> _Goal of the exercise_: Convert the records below into a numbered list, one line per item, skipping blank lines and leaving out the pictures.

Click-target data
++++

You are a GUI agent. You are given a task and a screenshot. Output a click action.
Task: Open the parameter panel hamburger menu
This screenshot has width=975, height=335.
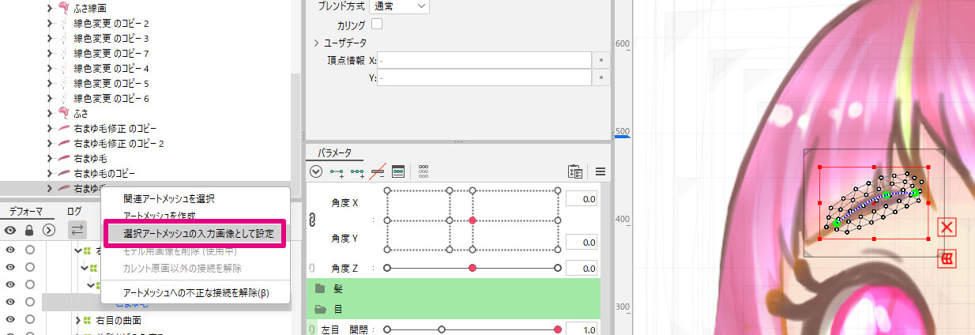click(600, 171)
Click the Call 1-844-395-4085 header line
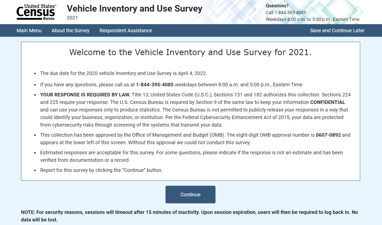Screen dimensions: 382x225 tap(286, 13)
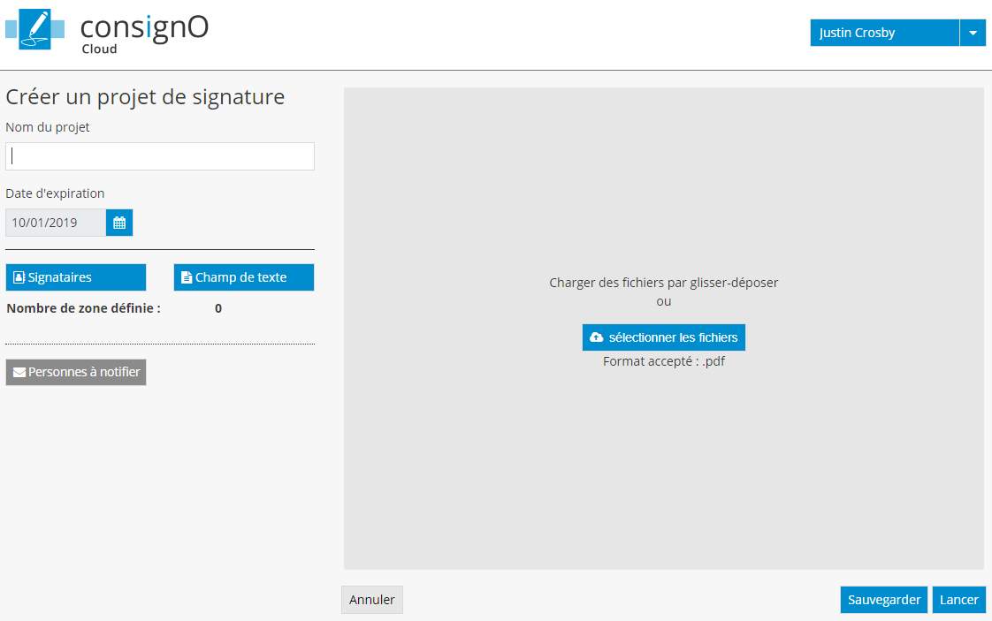The width and height of the screenshot is (992, 621).
Task: Expand the user account dropdown arrow
Action: tap(973, 33)
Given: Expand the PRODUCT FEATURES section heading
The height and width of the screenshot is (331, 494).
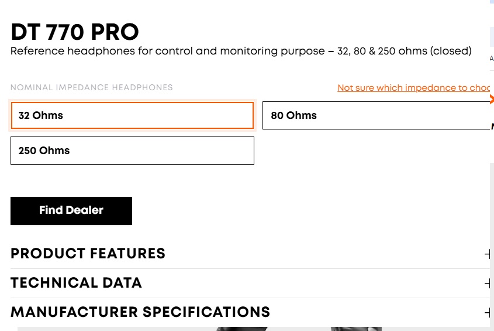Looking at the screenshot, I should point(88,254).
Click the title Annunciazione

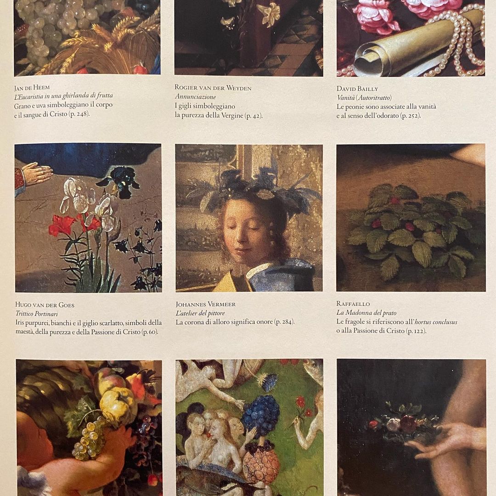click(195, 97)
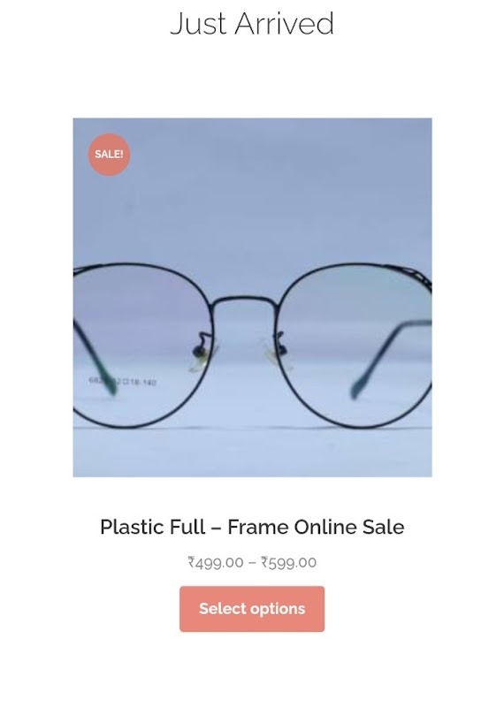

++++

> _Complete output_:
1. You are a GUI agent. You are given a task and a screenshot. Output a click action.
2. Task: Open the parameter panel hamburger menu
3. This screenshot has width=975, height=335.
4. click(600, 171)
5. Click the Call 1-844-395-4085 header line
6. Screen dimensions: 382x225 tap(286, 13)
7. The width and height of the screenshot is (992, 621).
8. Task: Expand the user account dropdown arrow
9. Action: tap(973, 33)
10. Given: Expand the PRODUCT FEATURES section heading
11. The height and width of the screenshot is (331, 494).
12. Looking at the screenshot, I should point(88,254).
13. Click the title Annunciazione
14. click(195, 97)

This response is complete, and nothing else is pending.